● What is needed:
I need the entries printed again word for word, without the images.

Task inputs: Begin

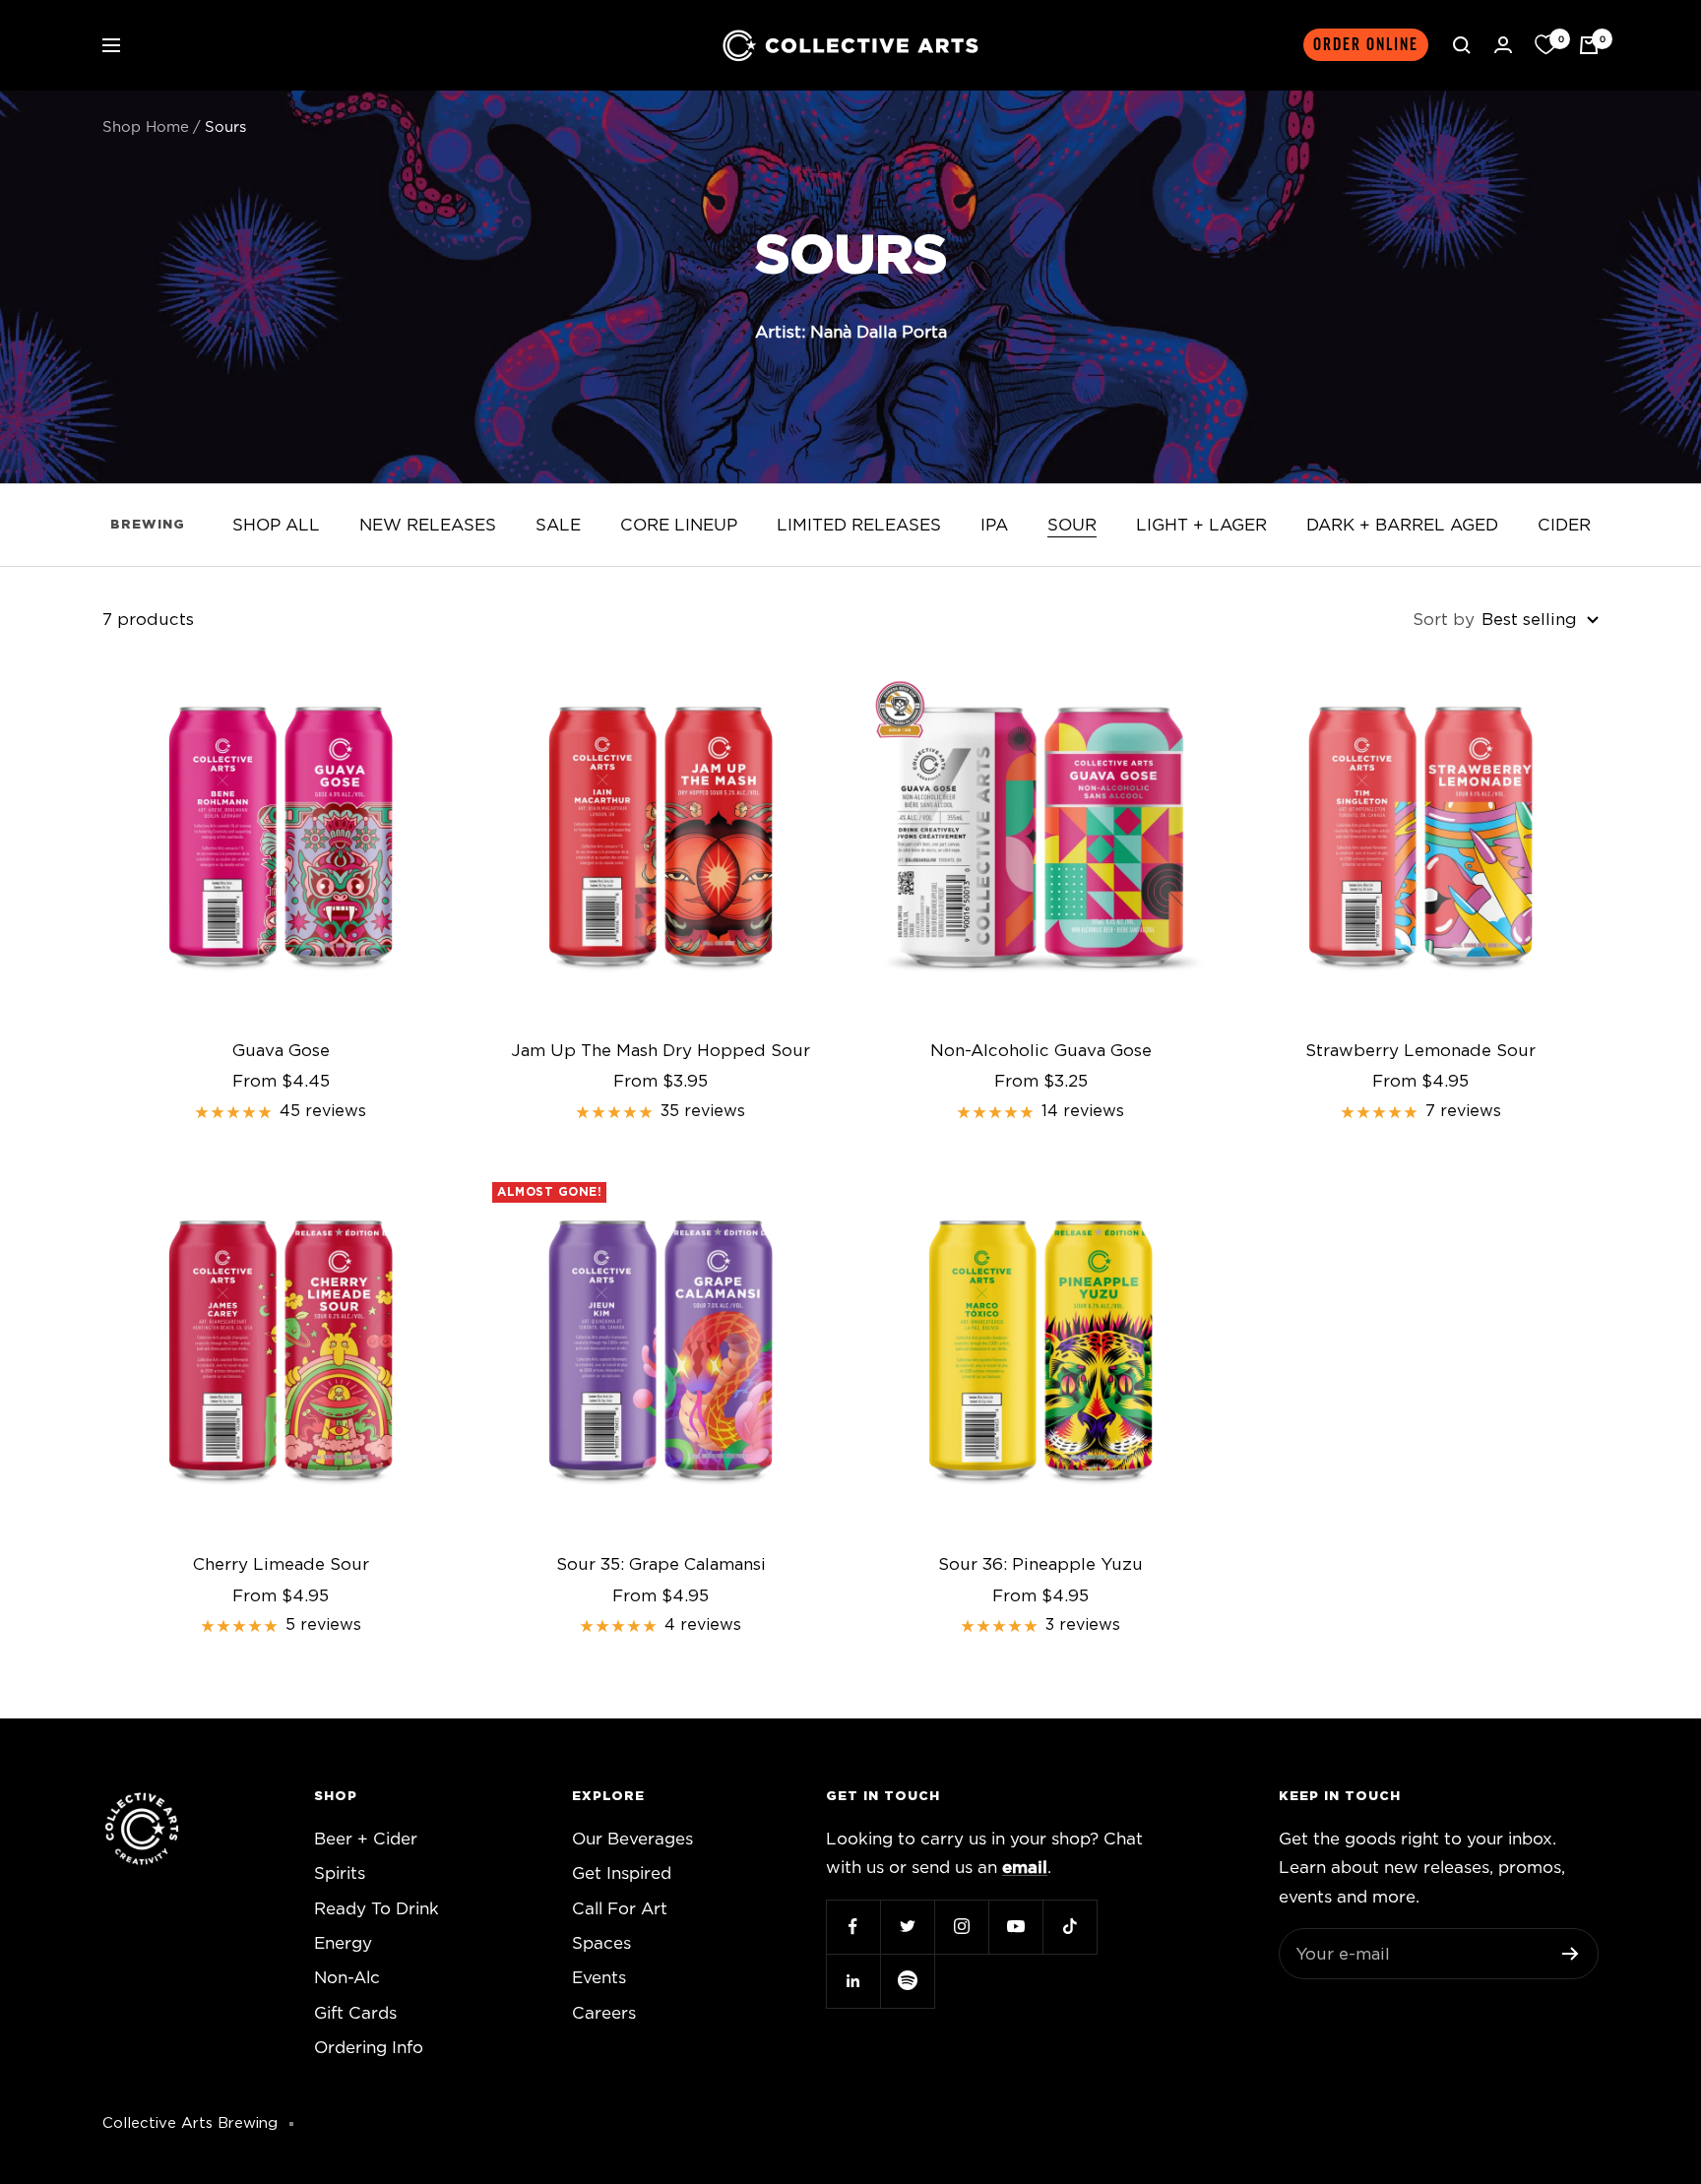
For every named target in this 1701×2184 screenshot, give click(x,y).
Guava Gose (281, 1050)
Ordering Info (368, 2047)
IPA (994, 525)
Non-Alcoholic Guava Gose (1041, 1050)
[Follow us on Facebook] (853, 1927)
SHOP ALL (276, 525)
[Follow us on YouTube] (1015, 1927)
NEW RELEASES (427, 525)
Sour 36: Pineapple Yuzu (1040, 1564)
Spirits (339, 1873)
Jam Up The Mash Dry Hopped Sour (660, 1050)
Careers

Task inputs: End

● Solution to this problem:
For every named target in this 1701×2184 screenshot, give click(x,y).
Guava Gose (281, 1050)
Ordering Info (368, 2047)
IPA (994, 525)
Non-Alcoholic Guava Gose (1041, 1050)
[Follow us on Facebook] (853, 1927)
SHOP ALL (276, 525)
[Follow us on YouTube] (1015, 1927)
NEW RELEASES (427, 525)
Sour 36: Pineapple Yuzu (1040, 1564)
Spirits (339, 1873)
Jam Up The Mash Dry Hopped Sour (660, 1050)
Careers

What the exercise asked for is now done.